- Published on

# Backpropagation in Neural Network

This is a note I made for myself while trying to understand how to train a neural network. Although knowledge in calculus and artificial neural networks isn't necessarily required, having some familiarity with these topics is advisable. It's okay if you don't know any of those (or have forgotten); I will introduce the necessary concepts to understand backpropagation.

## A bit of Calculus

### What is derivative?

The derivative of $y$ with respect to $x$, $\frac{dy}{dx}$, represents the rate of change in $y$ for a small change in $x$. In simpler terms, it's the ratio of the impact on $y$ as $x$ increases by a small value, $\epsilon$.

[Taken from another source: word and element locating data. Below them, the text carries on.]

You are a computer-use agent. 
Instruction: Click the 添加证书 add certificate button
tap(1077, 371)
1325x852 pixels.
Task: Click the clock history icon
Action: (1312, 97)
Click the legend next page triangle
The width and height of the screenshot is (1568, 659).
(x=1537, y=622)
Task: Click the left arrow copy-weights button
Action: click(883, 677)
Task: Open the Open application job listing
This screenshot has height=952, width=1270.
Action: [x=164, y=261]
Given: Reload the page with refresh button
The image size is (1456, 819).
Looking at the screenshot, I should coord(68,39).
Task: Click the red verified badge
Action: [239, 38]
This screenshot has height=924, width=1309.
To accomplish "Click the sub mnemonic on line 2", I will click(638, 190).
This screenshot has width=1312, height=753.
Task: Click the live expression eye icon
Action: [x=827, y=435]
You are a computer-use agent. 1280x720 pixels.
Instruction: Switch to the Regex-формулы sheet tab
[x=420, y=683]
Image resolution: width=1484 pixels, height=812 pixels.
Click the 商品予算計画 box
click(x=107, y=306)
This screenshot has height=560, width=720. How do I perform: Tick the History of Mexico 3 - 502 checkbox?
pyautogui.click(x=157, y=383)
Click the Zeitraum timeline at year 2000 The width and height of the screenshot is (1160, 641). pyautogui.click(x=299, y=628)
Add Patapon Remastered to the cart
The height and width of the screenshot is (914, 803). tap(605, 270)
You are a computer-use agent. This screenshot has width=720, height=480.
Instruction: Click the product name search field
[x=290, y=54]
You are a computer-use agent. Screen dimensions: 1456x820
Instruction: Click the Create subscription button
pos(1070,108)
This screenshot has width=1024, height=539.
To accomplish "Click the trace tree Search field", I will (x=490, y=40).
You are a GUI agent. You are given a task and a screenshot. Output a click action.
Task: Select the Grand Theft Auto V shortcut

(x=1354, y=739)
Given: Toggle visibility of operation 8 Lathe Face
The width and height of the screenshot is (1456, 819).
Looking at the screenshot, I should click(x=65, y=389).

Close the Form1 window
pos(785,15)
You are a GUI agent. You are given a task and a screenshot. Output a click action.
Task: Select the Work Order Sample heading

For example, let $y = f(x) = 2x$. When $x=1$, the value of $y$ is

$f(x = 1) = 2(1) = 2$

If we add $x$ by a really small number, $\epsilon$, say $0.001$, how much would $y$ change?

$f(1 + 0.001) = 2.002$

The difference of $f(x + 0.001)$ and $f(x)$ is $0.002$. When we increased $x$ by $0.001$, $y$ increases by $0.002$, the ratio of impact is essentially $2$, because $0.002$ is twice the value of $0.001$, so $\frac{dy}{dx} = 2$.

This could also easily be shown using the definition of derivative:

$\frac{dy}{dx} = \lim_{h \rightarrow 0} \frac{f(x+h) - f(x)}{h}$

### Chain Rule

Let's raise the difficulty level a bit.

Let $y = f(g(x))$, and we have the value of $\frac{dg}{dx} = 3$ and $\frac{dy}{dg} = 2$ , what is $\frac{dy}{dx}$ now?

This can be seen as:

- A small change on $x$ corresponds to a ratio of impact on $g$ of $3$.
- A small change on $g$ corresponds to a ratio of impact on $y$ of $2$.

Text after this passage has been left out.